This patch simplifies the timeout handling by relying on the request
reference counting to ensure the iterator is operating on an inflight
and truly timed out request. Since the reference counting prevents the
tag from being reallocated, the block layer no longer needs to prevent
drivers from completing their requests while the timeout handler is
operating on it: a driver completing a request is allowed to proceed to
the next state without additional syncronization with the block layer.

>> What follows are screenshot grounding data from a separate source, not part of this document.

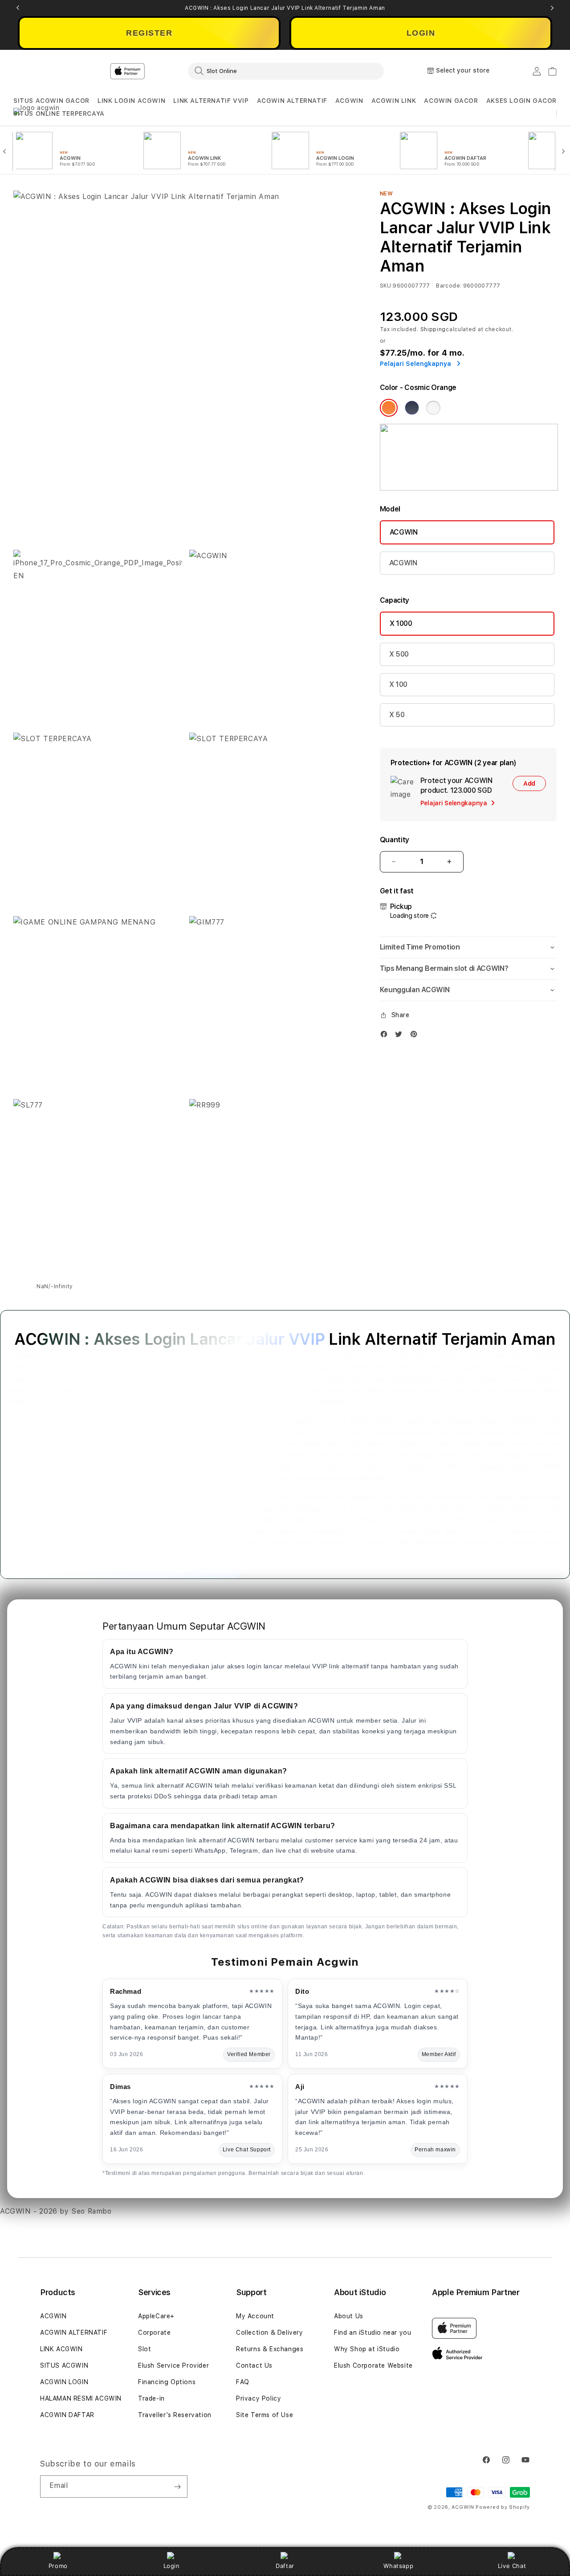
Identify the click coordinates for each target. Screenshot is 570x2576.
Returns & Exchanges (269, 2349)
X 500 (399, 654)
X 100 (398, 684)
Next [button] (552, 8)
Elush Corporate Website (373, 2365)
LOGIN (421, 32)
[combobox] (286, 71)
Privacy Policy (258, 2398)
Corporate (154, 2332)
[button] (51, 101)
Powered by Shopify (503, 2507)
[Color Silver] (433, 408)
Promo (58, 2565)
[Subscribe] (177, 2486)
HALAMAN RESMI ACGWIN (81, 2398)
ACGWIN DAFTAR (67, 2414)
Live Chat (512, 2565)
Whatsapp (398, 2565)
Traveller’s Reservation (175, 2414)
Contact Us (254, 2365)
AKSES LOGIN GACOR (521, 100)
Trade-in (151, 2398)
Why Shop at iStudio (366, 2349)
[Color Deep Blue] (412, 408)
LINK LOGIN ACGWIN (131, 100)
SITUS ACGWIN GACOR (51, 100)
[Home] (169, 71)
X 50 (397, 714)
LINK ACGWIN (61, 2349)
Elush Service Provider (173, 2365)
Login (171, 2565)
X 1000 (401, 623)
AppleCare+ (156, 2316)
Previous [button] (17, 8)
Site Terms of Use (264, 2414)
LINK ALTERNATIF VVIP (210, 100)
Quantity (394, 840)
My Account (255, 2316)
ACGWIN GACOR (451, 100)
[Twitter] (401, 1036)
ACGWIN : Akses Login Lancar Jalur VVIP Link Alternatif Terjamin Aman (285, 8)
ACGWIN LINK (393, 100)
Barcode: (448, 286)
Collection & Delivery (269, 2332)
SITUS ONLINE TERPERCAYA (59, 113)
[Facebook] (386, 1036)
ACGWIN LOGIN (64, 2381)
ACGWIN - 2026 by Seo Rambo (56, 2211)
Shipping (433, 329)
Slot (144, 2349)
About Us (348, 2316)
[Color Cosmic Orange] (389, 408)
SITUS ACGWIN (64, 2365)
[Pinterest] (416, 1036)
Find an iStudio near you (372, 2332)
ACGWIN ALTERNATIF (292, 100)
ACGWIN (349, 100)
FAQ (242, 2381)
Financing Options (166, 2381)
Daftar (285, 2565)
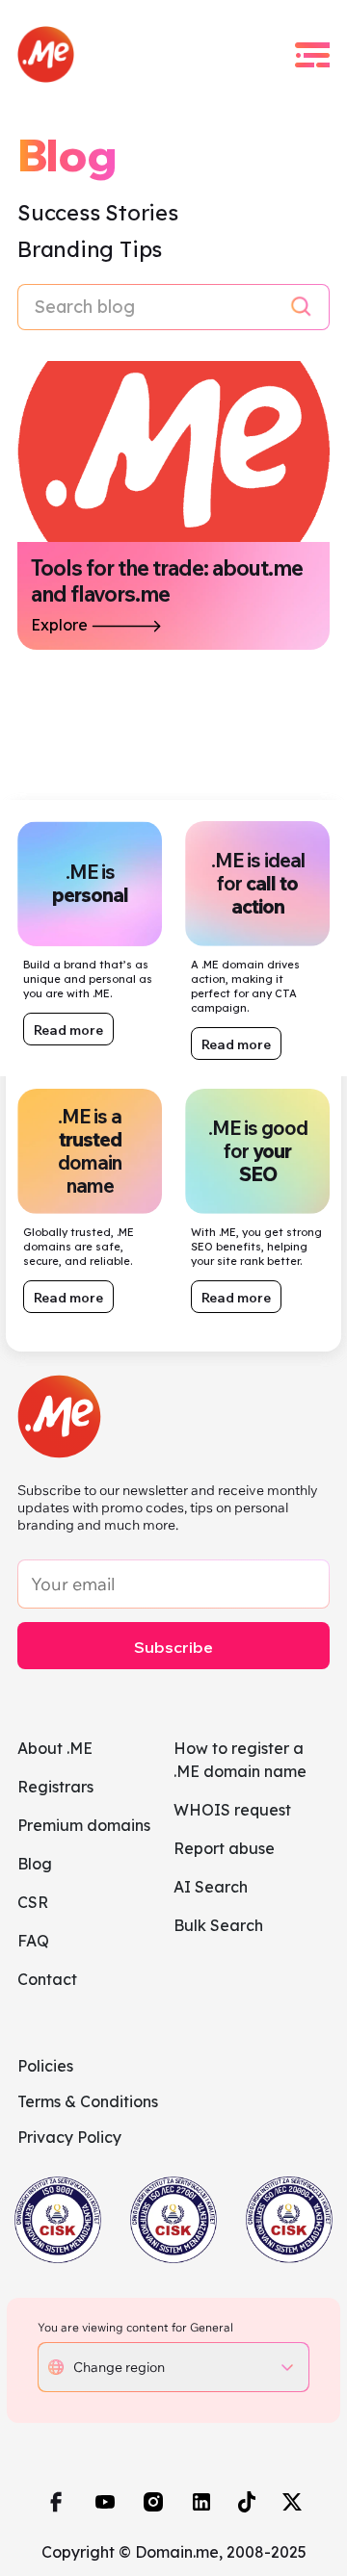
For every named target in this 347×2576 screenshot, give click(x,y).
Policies (45, 2065)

This also removes any need for generation sequence numbers since the
request lifetime is prevented from being reallocated as a new sequence
while timeout handling is operating on it.

Signed-off-by: Keith Busch <keith.busch at intel.com>
---
 block/blk-core.c       |   6 --
 block/blk-mq-debugfs.c |   1 -
 block/blk-mq.c         | 259 ++++++++++---------------------------------------
 block/blk-mq.h         |  20 +---
 block/blk-timeout.c    |   1 -
 include/linux/blkdev.h |  26 +----
 6 files changed, 58 insertions(+), 255 deletions(-)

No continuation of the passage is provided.